Study text:
■ ■ ■ ■ ■ ■ ■
A Dunedin cleaner found guilty of beating his boss to death with a hammer wants his conviction quashed because his autism was not raised at trial.

Alexander James William Merritt, 23, was jailed for life for the murder of 51-year-old Karin Ann Ross, and Justice Nicholas Davidson imposed a minimum non-parole period of 12 years. He called it a "sudden, violent and callous" attack, which took place in the car park of Spotless Cleaning Services early on December 2, 2015.

It was revealed at sentencing that Merritt had autism spectrum disorder (ASD) — an issue that was discovered before trial but not raised with the jury which found him guilty.

Counsel Tony Ellis told the Court of Appeal this week that there was a miscarriage of justice as a result.


ASD threw into question whether Merritt could have formed the required "mens rea" (intention or knowledge of wrongdoing) to be found guilty of the crime, he suggested.

While Ellis had no psychiatrist's report to confirm that, he provided references to numerous experts and overseas legal authorities about the disorder.

Counsel Anne Stevens, who represented Merritt at trial, said she had not been instructed to pursue an autism-based defence by her client.
■ ■ ■ ■ ■ ■ ■
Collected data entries
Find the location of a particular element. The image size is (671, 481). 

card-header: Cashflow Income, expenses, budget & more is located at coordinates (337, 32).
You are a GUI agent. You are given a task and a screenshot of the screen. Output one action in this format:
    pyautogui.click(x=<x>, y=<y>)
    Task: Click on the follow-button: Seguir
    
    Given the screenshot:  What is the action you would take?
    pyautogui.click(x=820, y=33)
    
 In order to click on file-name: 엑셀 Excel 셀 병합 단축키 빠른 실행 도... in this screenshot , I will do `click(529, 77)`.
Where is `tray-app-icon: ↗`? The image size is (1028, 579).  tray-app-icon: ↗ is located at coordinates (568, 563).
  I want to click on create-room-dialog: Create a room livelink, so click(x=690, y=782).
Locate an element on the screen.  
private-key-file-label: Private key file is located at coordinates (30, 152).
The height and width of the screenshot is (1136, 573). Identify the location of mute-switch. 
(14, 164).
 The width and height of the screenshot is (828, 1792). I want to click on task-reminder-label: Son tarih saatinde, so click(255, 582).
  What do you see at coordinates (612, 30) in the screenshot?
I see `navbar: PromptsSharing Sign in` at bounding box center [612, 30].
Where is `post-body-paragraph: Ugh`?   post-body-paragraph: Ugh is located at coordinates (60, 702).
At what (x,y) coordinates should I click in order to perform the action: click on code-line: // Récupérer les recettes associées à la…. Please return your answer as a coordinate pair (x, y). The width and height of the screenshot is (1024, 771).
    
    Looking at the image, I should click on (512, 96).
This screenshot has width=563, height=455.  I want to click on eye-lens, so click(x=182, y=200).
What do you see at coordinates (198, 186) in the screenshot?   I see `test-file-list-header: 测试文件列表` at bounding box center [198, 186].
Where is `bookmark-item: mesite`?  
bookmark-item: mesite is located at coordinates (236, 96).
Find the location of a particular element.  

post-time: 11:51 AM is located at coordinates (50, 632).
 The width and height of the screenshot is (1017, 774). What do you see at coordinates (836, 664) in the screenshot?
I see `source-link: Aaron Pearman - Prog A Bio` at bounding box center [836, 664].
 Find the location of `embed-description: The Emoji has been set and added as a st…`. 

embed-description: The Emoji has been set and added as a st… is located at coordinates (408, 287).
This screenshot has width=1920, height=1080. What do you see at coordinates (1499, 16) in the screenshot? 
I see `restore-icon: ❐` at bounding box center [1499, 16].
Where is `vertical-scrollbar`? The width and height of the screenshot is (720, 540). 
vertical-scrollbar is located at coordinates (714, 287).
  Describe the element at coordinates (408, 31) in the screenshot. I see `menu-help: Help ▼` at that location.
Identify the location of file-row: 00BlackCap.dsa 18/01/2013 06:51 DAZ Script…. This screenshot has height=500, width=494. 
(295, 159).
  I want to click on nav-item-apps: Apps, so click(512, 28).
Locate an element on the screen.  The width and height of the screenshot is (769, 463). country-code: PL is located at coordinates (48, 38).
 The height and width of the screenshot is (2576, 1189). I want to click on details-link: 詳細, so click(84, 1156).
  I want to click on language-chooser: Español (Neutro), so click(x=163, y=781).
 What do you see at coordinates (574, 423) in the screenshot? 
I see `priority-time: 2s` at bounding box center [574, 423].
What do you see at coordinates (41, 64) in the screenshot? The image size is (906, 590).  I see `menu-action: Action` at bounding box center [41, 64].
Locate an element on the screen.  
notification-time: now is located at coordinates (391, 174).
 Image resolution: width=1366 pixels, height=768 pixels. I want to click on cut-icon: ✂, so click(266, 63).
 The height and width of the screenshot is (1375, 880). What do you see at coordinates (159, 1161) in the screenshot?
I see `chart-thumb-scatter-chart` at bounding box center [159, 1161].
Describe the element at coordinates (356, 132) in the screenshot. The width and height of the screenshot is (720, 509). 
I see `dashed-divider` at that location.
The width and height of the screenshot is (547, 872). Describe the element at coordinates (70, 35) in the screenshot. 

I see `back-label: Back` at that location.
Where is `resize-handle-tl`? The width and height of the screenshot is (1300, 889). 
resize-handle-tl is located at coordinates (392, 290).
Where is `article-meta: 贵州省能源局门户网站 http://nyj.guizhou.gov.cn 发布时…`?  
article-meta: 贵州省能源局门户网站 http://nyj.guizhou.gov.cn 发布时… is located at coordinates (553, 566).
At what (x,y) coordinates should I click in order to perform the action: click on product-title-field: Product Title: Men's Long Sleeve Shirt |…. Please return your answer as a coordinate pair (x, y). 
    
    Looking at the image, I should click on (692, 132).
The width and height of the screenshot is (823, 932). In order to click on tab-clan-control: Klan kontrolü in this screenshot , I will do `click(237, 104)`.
■ ■ ■ ■ ■ ■ ■
Your tasks:
A - List every person named in the murder appeal report, giving each full name as it appears there.
B - Write out the part of the murder appeal report from "While Ellis had" up to and including "about the disorder.", word for word.
The entries above are separate material and have nothing to do with the murder appeal report.

Responses in order:
A -
Alexander James William Merritt
Karin Ann Ross
Nicholas Davidson
Tony Ellis
Anne Stevens

B -
While Ellis had no psychiatrist's report to confirm that, he provided references to numerous experts and overseas legal authorities about the disorder.